The effects of a lockdown vary from person to person. For example, if you work efficiently in any environment and are not easily distracted, this article might not be for you. But, if you’re like me and need help adjusting to a long-term home office scenario, keep reading.
I live alone, don’t wake up early without good reason, love to procrastinate during the day, and stay up late doing nothing. Therefore, having to be home during lockdown and provide for myself brought some newfound challenges. Here are five tips on how I've kept sane and productive while working from home:
TIP 1: WAKE UP AND GET ORGANIZED
Not having to wake up to an alarm is one of the best perks of working from home, but letting yourself routinely wake up late can have a significant effect on productivity. Fun distractions are everywhere with no pressure to ignore them because work can be done anytime, right? Introducing a little structure to your day—especially in the morning—can reduce this risk of falling behind early.
Having a daily stand-up when everyone can be expected to appear online (such as 9 am) is a great motivation for getting out of bed. Start your day by checking in with colleagues and make a list of what you need to do. Moreover, this gives you a reason to not stay up too late.
TIP 2: FIND YOUR PEAK PRODUCTIVITY TIME
Some people are more productive in the mornings (like me) and some get the majority of their work done in the afternoon. Normally, I try to arrive at the office early, which gives me more free time in the evening. On the weekends, I do the exact opposite and laze my way through breakfast. When working at home, every day can feel like a Saturday. How do we fix that?
You might wake up with an awesome plan to revive an old hobby. With virtually no commute time and not being able to go out, there’s never been a better time, right? Who wouldn’t want to start their day this way? Well, I recommend not to. The time you’ve saved allows you to have fun earlier, but it’s not worth wasting the most productive part of the day. Keep to your normal schedule as if you were at the office and take notice of when you are most productive.
TIP 3: COOK FOR TWO, EAT FOR ONE
On a normal day, I typically spend 30 minutes having lunch with colleagues. Unless you are a big fan of fried eggs or toast, it’s good practice to replicate a similar timeline when cooking and eating at home. There is a limited variety of easy-to-make things, such as simple pasta dishes, but it gets annoying to eat them all the time. But what about Uber Eats or take out? A good idea, but not the most economical solution to the problem. What to do then?
When you cook, cook big. You might not fancy the same meal twice the same day, but a dinner one night can be your lunch in a couple of days. All that time you’re saving by not commuting to the office can be used later on for prepping meals. And it’s a fun way to practice your planning and managing skills on the go!
TIP 4: TAKE MEANINGFUL BREAKS
It is easy to say, “I’ll watch just one episode of [insert your favorite show here] and then continue working,” but we know this can turn into a season-long marathon.

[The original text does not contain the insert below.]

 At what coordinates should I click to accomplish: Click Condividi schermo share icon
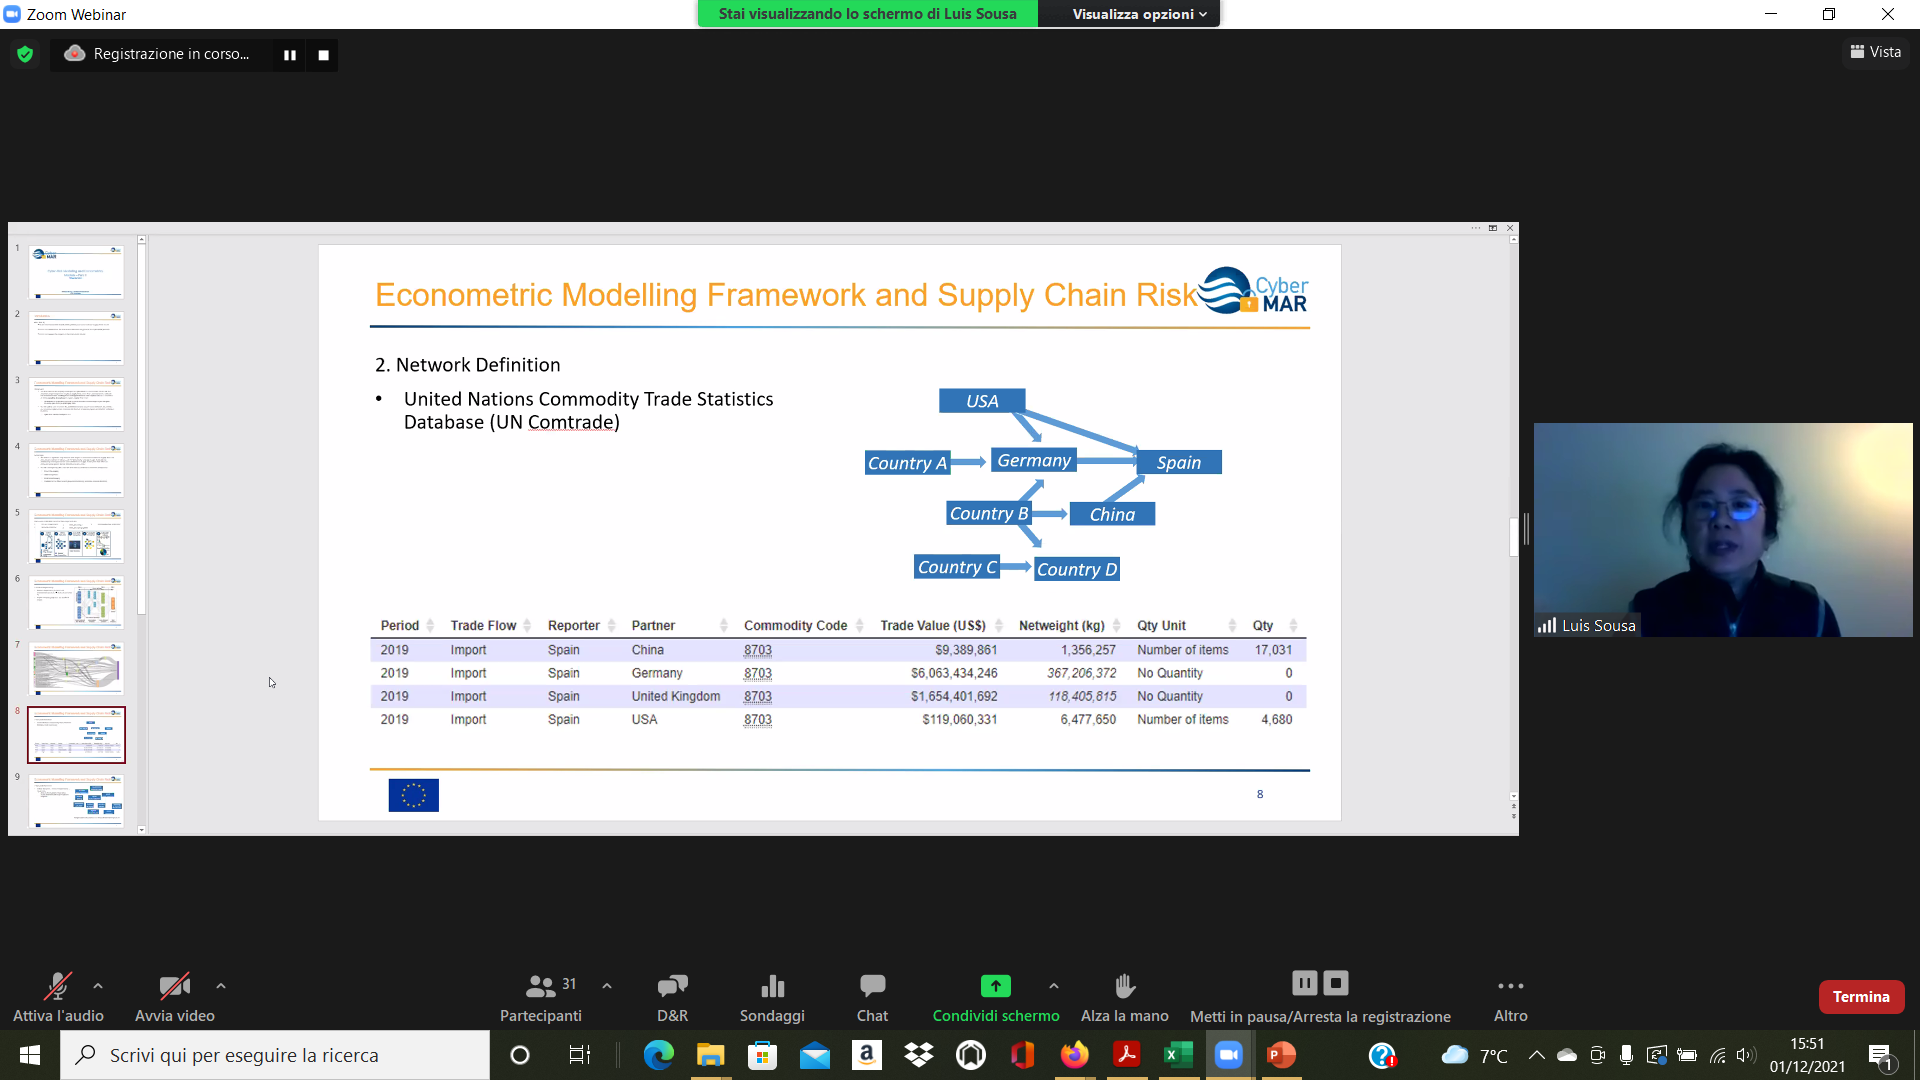click(x=995, y=987)
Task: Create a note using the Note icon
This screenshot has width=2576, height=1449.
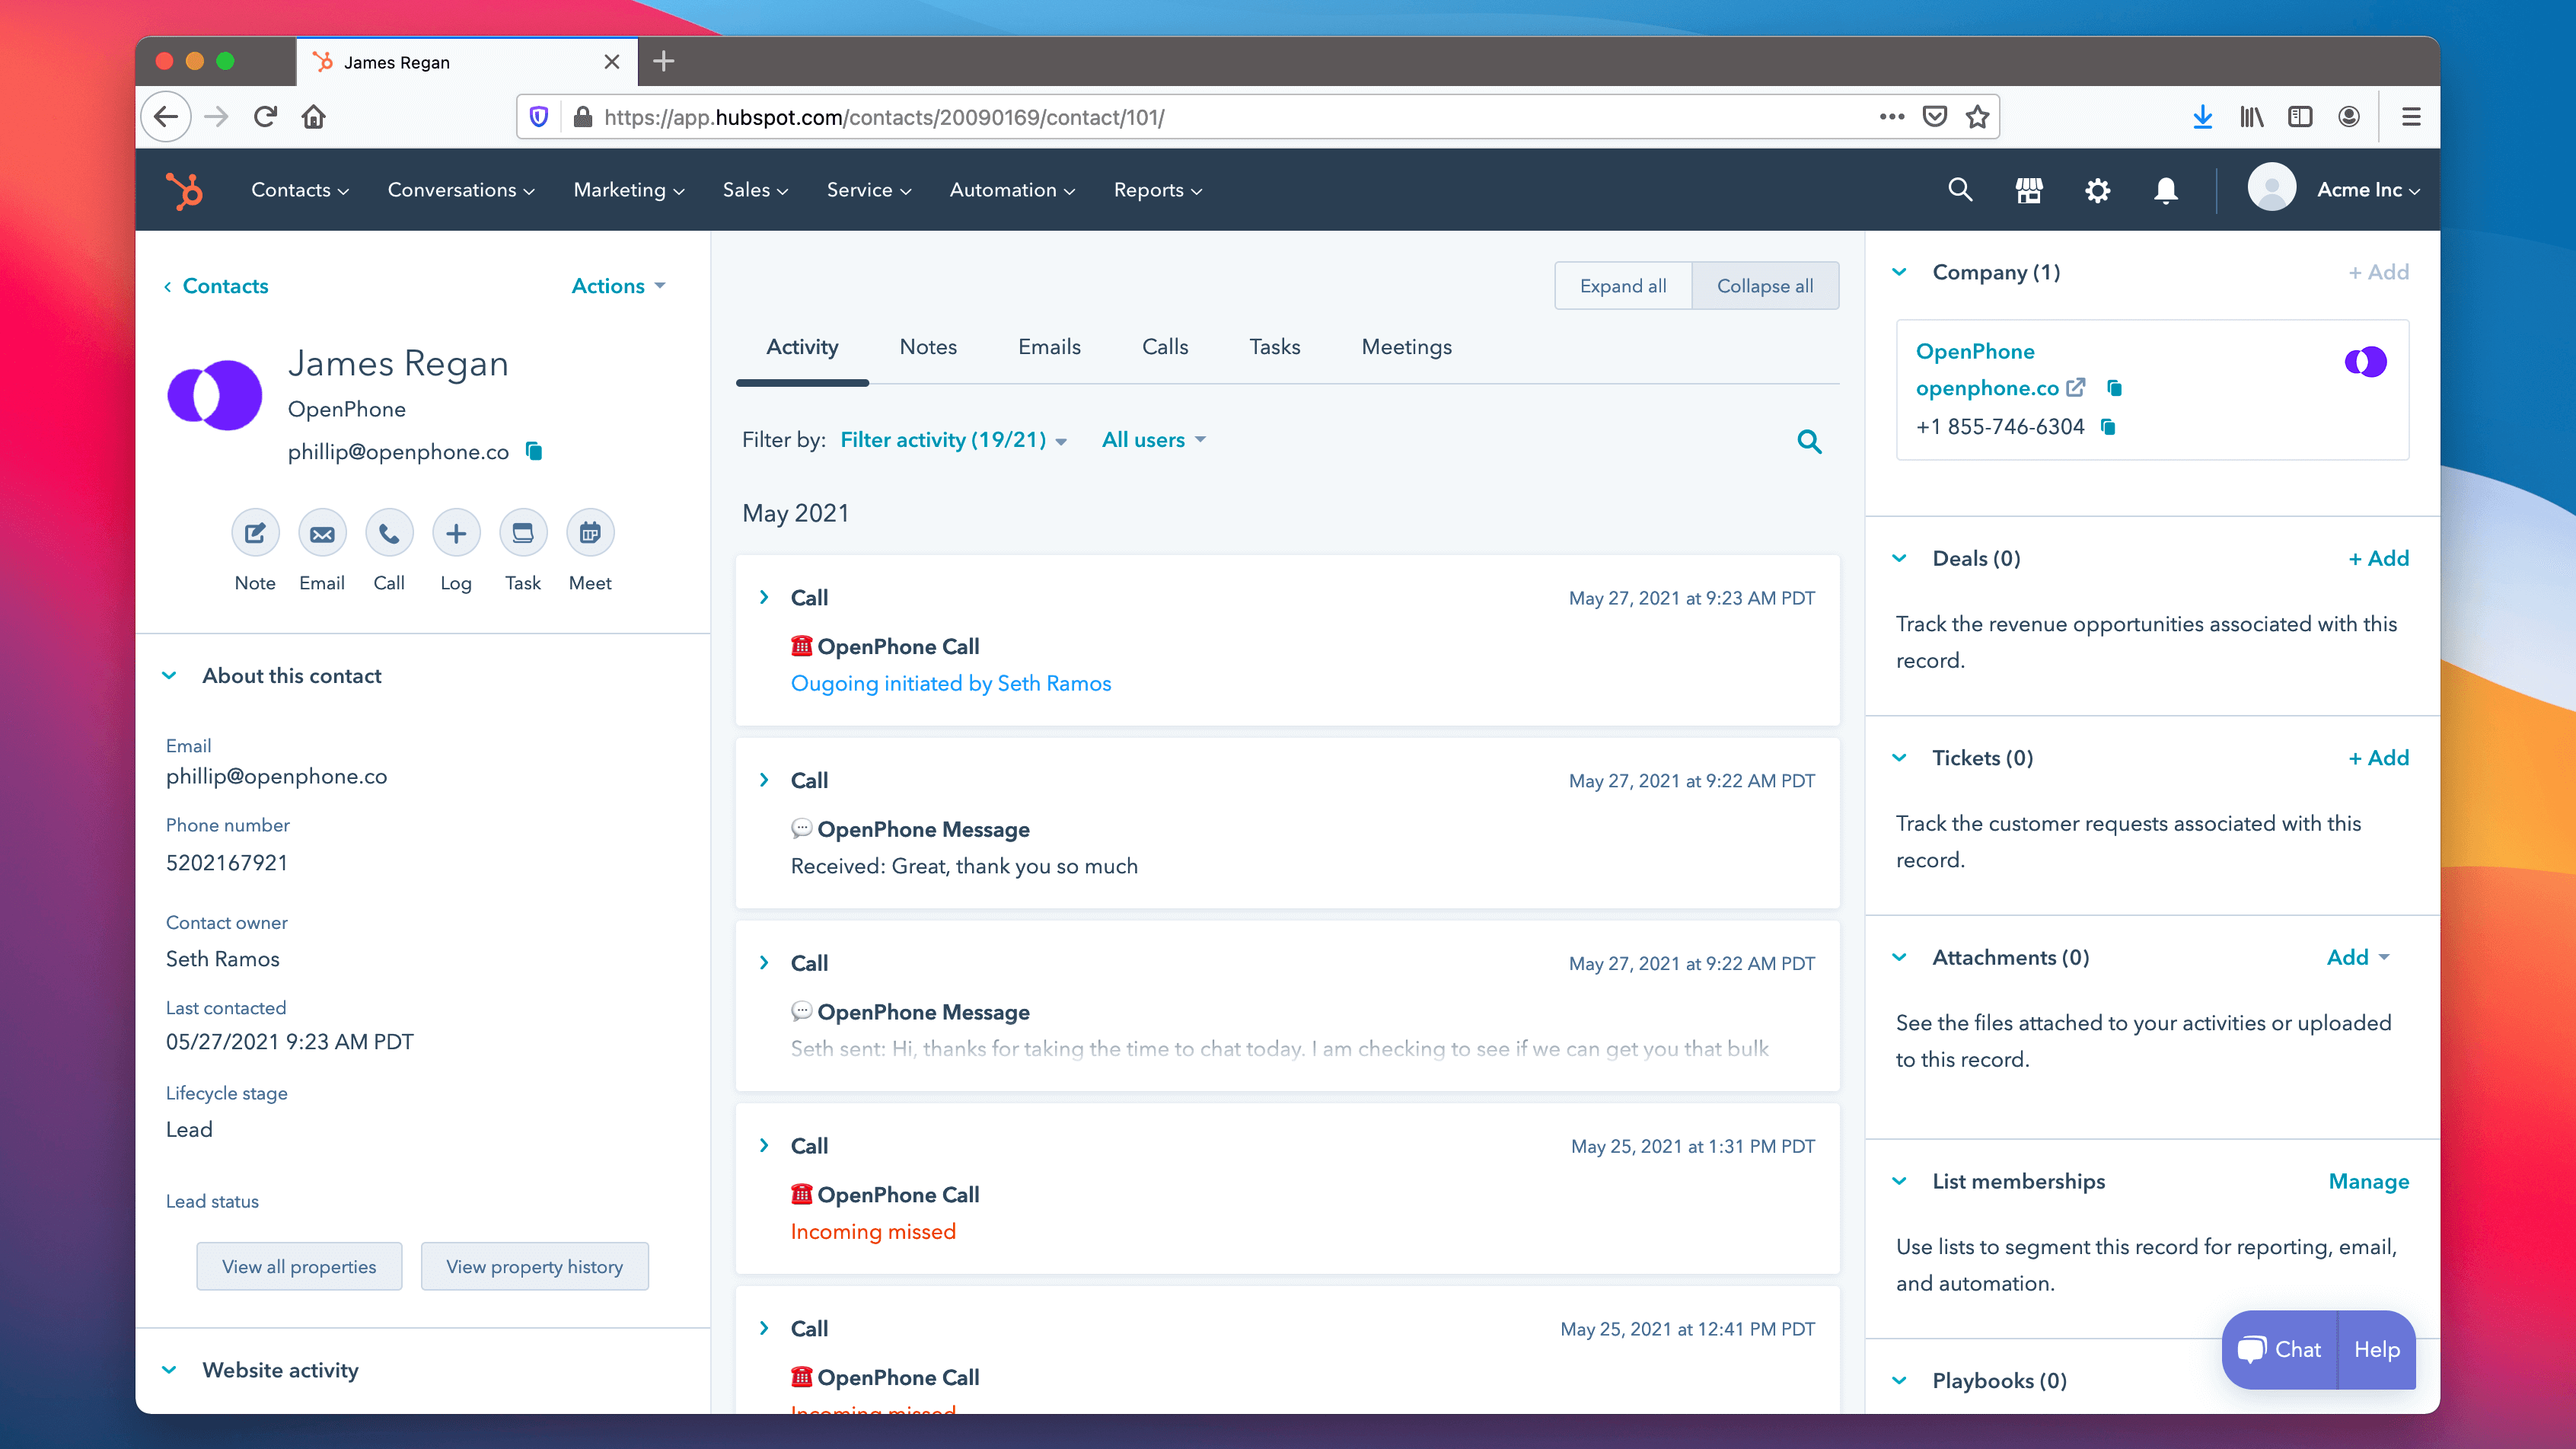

But everyone needs a break!
Try alternating focused work periods with meaningful activities that relax the brain, but are limited in time. Playing a musical instrument or exercising is a great way to boost your productivity. A power nap can work wonders, too, and it’s a great way to reduce your caffeine intake. If you really miss chatting with someone, call your grandparents or another relative while you have your coffee. It’s not the same as being in the office, but it’s close.
TIP 5: HAVE AN EVENING PLAN
Remember that hobby you wanted to start up again? Now is the time. Plan it for the evening and you will have both an incentive to not work late and something to look forward to. Or take a short bike ride or jog before it gets dark. Not knowing or disrespecting work limits is one of the biggest disadvantages of working at home and having a good reason to wrap everything up makes this easier.
I hope these tips can help you take advantage of the fewer distractions and flexible, pressure-free schedule that the home office can provide. Be sure you don’t overdo it and waste this newly found free time by thinking you can “just work later.”